Return every record below exactly as written.

> **Data items**:
■ ■ ■ ■
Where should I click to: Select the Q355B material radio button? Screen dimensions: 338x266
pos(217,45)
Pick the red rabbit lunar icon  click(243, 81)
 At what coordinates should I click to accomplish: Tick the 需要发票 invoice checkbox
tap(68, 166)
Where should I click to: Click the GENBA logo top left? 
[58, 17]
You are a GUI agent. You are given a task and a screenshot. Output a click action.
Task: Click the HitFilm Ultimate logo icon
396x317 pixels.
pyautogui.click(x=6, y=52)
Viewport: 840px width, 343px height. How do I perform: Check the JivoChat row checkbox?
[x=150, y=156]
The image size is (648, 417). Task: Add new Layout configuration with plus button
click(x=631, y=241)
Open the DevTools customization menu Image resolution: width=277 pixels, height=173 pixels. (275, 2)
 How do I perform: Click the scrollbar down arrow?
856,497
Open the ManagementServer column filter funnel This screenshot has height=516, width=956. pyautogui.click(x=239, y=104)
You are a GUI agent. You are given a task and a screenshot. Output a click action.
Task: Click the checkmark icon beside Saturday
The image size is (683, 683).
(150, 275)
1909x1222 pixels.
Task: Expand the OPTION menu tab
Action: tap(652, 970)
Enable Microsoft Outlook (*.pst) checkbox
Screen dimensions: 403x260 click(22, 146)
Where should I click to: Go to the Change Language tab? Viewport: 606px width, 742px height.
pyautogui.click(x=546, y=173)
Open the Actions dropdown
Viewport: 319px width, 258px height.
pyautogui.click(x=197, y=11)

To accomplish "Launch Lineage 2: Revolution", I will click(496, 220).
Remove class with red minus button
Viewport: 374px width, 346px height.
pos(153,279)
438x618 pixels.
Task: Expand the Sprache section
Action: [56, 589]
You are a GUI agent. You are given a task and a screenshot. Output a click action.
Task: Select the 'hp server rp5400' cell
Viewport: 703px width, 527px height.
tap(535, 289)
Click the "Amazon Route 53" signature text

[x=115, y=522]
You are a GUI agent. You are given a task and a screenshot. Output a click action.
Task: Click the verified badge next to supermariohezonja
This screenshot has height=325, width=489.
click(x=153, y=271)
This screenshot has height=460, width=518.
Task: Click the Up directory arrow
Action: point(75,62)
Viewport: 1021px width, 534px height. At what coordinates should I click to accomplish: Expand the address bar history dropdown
■ ■ ■ ■
> **Task answer**:
Where should I click to: Select the Q355B material radio button? Screen dimensions: 338x266
pos(217,45)
Pick the red rabbit lunar icon  click(243, 81)
 At what coordinates should I click to accomplish: Tick the 需要发票 invoice checkbox
tap(68, 166)
Where should I click to: Click the GENBA logo top left? 
[58, 17]
You are a GUI agent. You are given a task and a screenshot. Output a click action.
Task: Click the HitFilm Ultimate logo icon
396x317 pixels.
pyautogui.click(x=6, y=52)
Viewport: 840px width, 343px height. How do I perform: Check the JivoChat row checkbox?
[x=150, y=156]
The image size is (648, 417). Task: Add new Layout configuration with plus button
click(x=631, y=241)
Open the DevTools customization menu Image resolution: width=277 pixels, height=173 pixels. (275, 2)
 How do I perform: Click the scrollbar down arrow?
856,497
Open the ManagementServer column filter funnel This screenshot has height=516, width=956. pyautogui.click(x=239, y=104)
You are a GUI agent. You are given a task and a screenshot. Output a click action.
Task: Click the checkmark icon beside Saturday
The image size is (683, 683).
(150, 275)
1909x1222 pixels.
Task: Expand the OPTION menu tab
Action: tap(652, 970)
Enable Microsoft Outlook (*.pst) checkbox
Screen dimensions: 403x260 click(22, 146)
Where should I click to: Go to the Change Language tab? Viewport: 606px width, 742px height.
pyautogui.click(x=546, y=173)
Open the Actions dropdown
Viewport: 319px width, 258px height.
pyautogui.click(x=197, y=11)

To accomplish "Launch Lineage 2: Revolution", I will click(496, 220).
Remove class with red minus button
Viewport: 374px width, 346px height.
pos(153,279)
438x618 pixels.
Task: Expand the Sprache section
Action: [56, 589]
You are a GUI agent. You are given a task and a screenshot. Output a click action.
Task: Select the 'hp server rp5400' cell
Viewport: 703px width, 527px height.
tap(535, 289)
Click the "Amazon Route 53" signature text

[x=115, y=522]
You are a GUI agent. You are given a task and a screenshot. Output a click action.
Task: Click the verified badge next to supermariohezonja
This screenshot has height=325, width=489.
click(x=153, y=271)
This screenshot has height=460, width=518.
Task: Click the Up directory arrow
Action: point(75,62)
Viewport: 1021px width, 534px height. At what coordinates should I click to accomplish: Expand the address bar history dropdown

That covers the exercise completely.